FAQ: New Legislative Changes to Public Holiday Pay
***Update*** Following consultations with business owners and other stakeholders, on May 7, 2018 the Government of Ontario announced that it has temporarily reinstated the pre-existing laws regarding public holiday pay. The Government also noted that it will conduct a review over the next 18 months, and plans on having a new public pay holiday rule system in place by 2020. Nevertheless, we advise all employers to familiarize themselves with the (temporarily paused) changes highlighted below, since it is likely that some aspects or policies will be retained when the new rules ultimately take effect.
However, there is another aspect of Bill 148 that is causing some confusion — and as will be explained in a moment, some criticism as well: changes to public holiday pay. We have prepared this FAQ to clarify the main issues.
What is the public holiday pay formula as of January 1, 2018?
Public holiday pay on Ontario is now calculated by dividing normal wages earned in the pay period before a public holiday, by the number of days worked during that pay period. The calculation is based on the past two weeks.

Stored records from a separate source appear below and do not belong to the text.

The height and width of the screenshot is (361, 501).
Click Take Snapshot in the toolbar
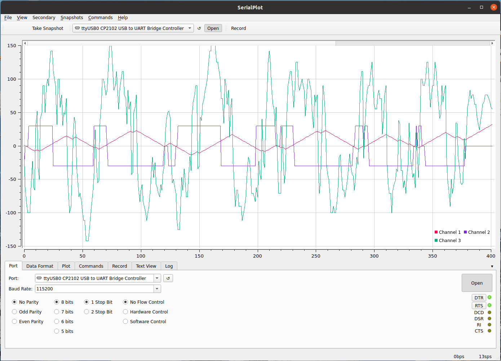coord(48,28)
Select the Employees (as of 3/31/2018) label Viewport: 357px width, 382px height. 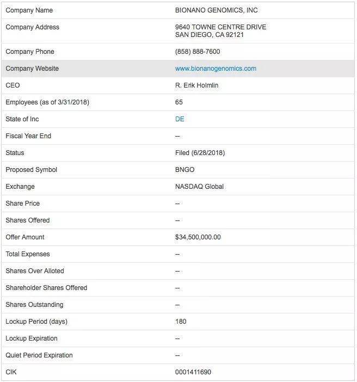coord(47,102)
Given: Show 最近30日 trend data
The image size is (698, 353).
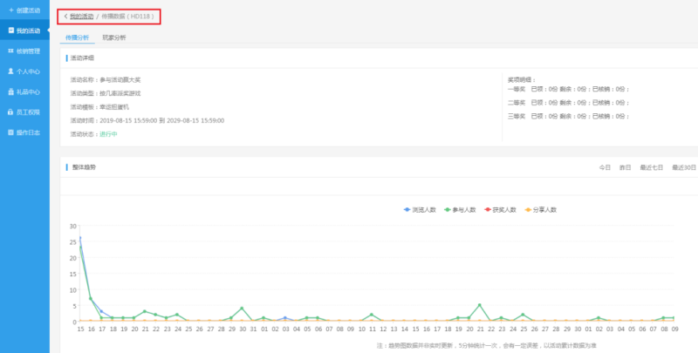Looking at the screenshot, I should point(684,166).
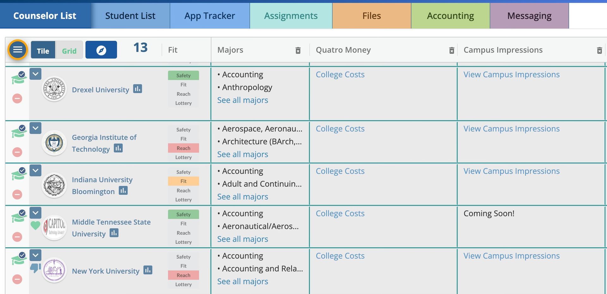Click the thumbs-down icon on New York University
This screenshot has width=607, height=294.
click(35, 268)
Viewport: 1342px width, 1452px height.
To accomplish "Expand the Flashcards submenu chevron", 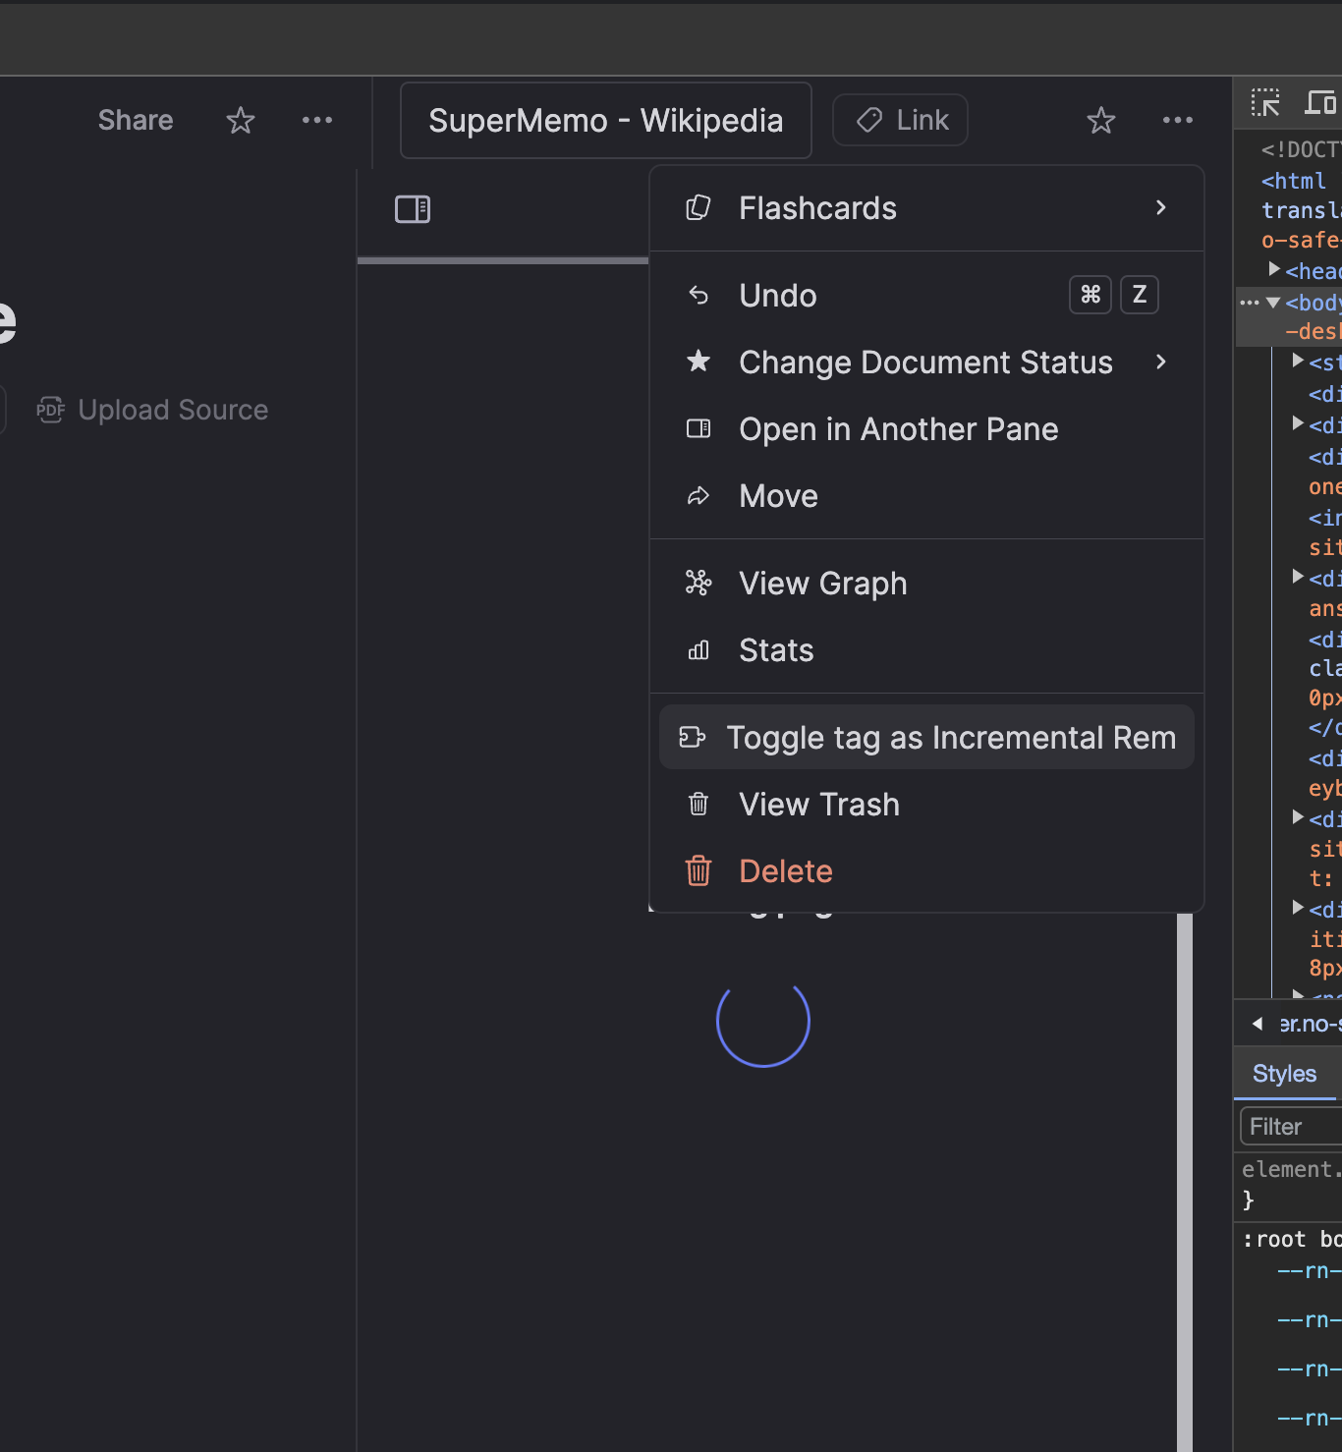I will click(1161, 207).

Here is an example for an employee making $18/hour:
- An employee who works one 8-hour shift in the two weeks prior to a public holiday, is now entitled to 8 hours of holiday pay. At $18/hour, this calculates to $144.
- An employee who works two 6-hours shifts in the two weeks prior to a public holiday, is now entitled to 6 hours of holiday pay. At $18/hour, this calculates to $108.
- An employee who works one 8-hour shift one 6-hour shift in the two weeks prior to a public holiday, is now entitled to 7 hours of holiday pay. At $18/hour, this calculates to $126.
What was the public holiday pay formula prior to January 1, 2018?
Before Bill 148 came into effect, public holiday pay was calculated by taking the amount earned in the four weeks prior to the holiday, and then dividing that amount by 20 days. Using the same hourly rate of $18/hour as above:
- An employee who worked one 8-hour shift in the four weeks prior to a public holiday, was entitled to .4 hours of holiday pay. At $18/hour, this calculated to $7.20.
- An employee making $18/hour who worked two 6-hours shifts in the four weeks prior to a public holiday, was entitled to .6 hours of holiday pay. At $18/hour, this calculated to $10.80.
- An employee making $18/hour who worked one 8-hour shift one 6-hour shift in the four weeks prior to a public holiday, was entitled to .7 hours of holiday pay. At $18/hour, this calculated to $12.60.
Why are some employers critical of the changes?
As these two sets of examples vividly demonstrate, employers are now required to pay significantly more in holiday pay. This is because even though the pay period for calculation purposes has been cut in half from 4 weeks to 2 weeks, the denominator (i.e. the number that the hours worked is divided by) is now the number of days worked — not 20.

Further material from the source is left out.